## [Given instruction]
Gather every line of the listing below that contains the word "Open", and copy each one unchanged.

(Word and element locating data)
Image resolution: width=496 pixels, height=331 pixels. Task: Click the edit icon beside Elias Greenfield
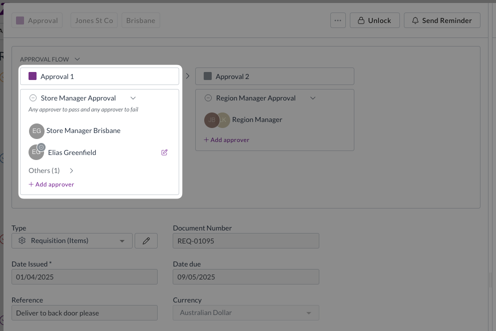point(164,153)
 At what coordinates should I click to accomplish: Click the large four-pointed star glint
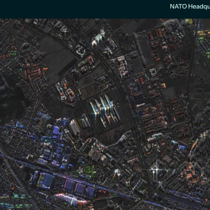point(156,170)
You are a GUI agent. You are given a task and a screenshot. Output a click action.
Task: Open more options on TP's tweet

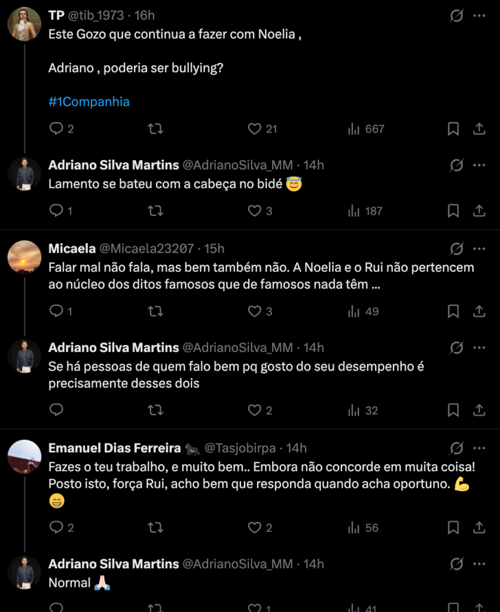[x=479, y=16]
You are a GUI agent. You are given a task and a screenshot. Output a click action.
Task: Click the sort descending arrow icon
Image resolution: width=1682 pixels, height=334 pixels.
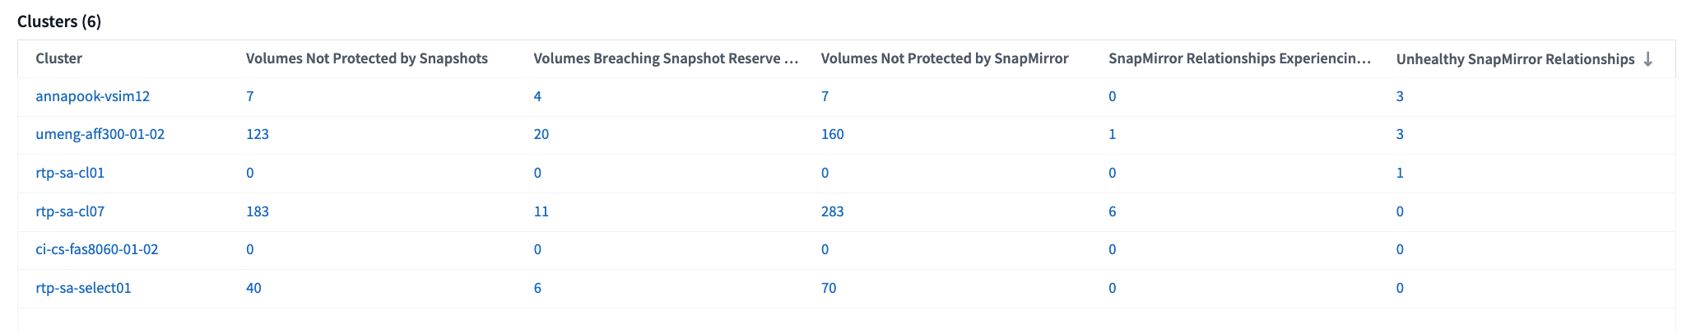[1647, 59]
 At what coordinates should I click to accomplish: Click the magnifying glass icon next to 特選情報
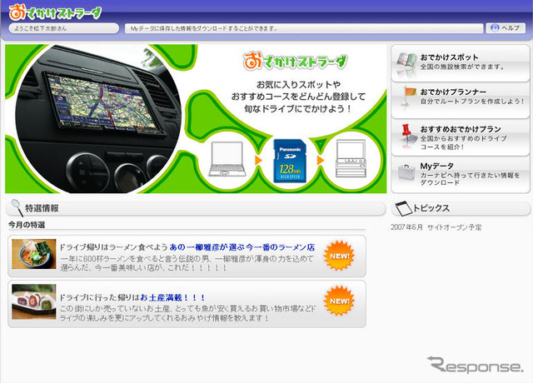pos(15,208)
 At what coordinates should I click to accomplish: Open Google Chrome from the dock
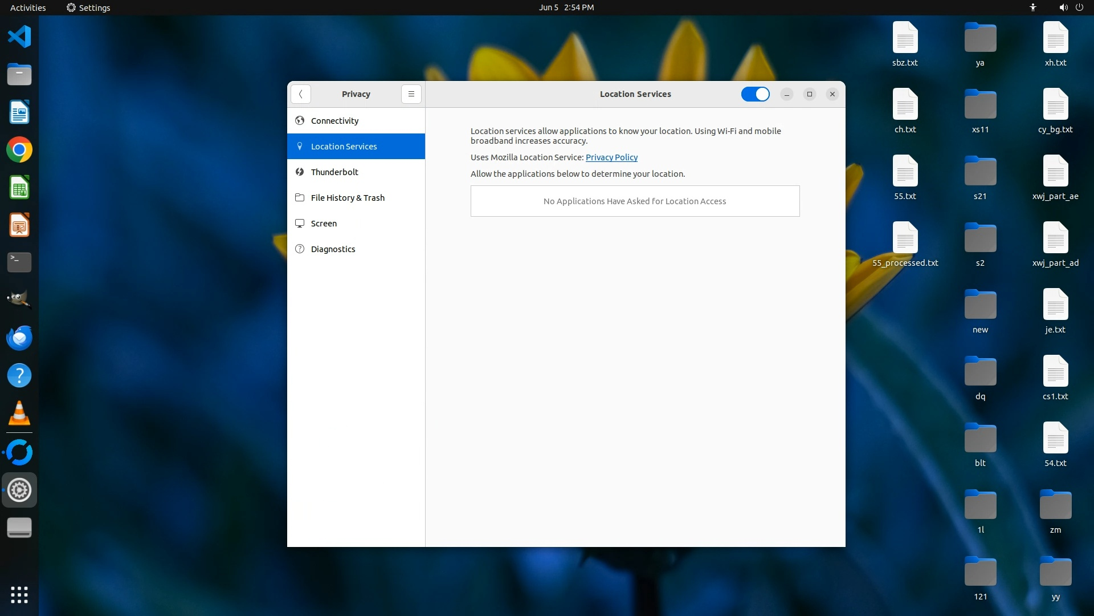(19, 150)
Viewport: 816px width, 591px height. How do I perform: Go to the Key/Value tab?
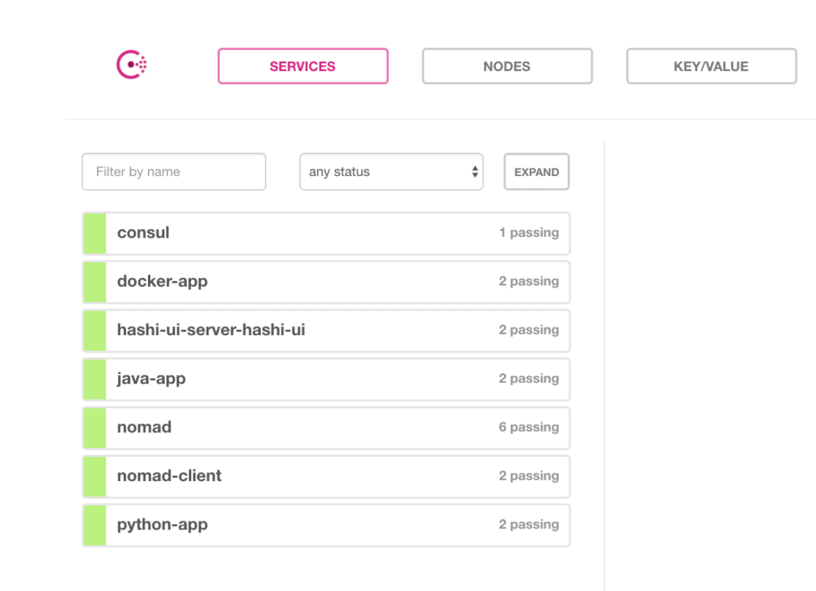[711, 66]
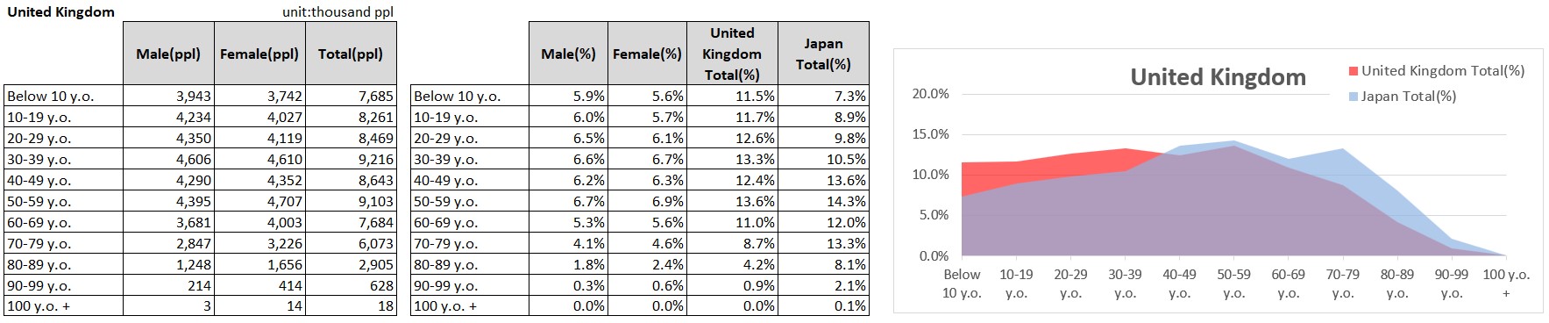The height and width of the screenshot is (323, 1549).
Task: Select the Japan 14.3% cell
Action: coord(823,201)
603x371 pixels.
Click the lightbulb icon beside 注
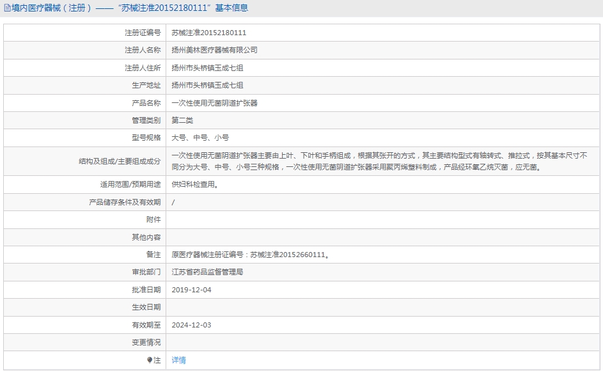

## [In response]
Task: Open more options on TP's tweet
 At what coordinates should I click to accomplish: Open Google Chrome from the dock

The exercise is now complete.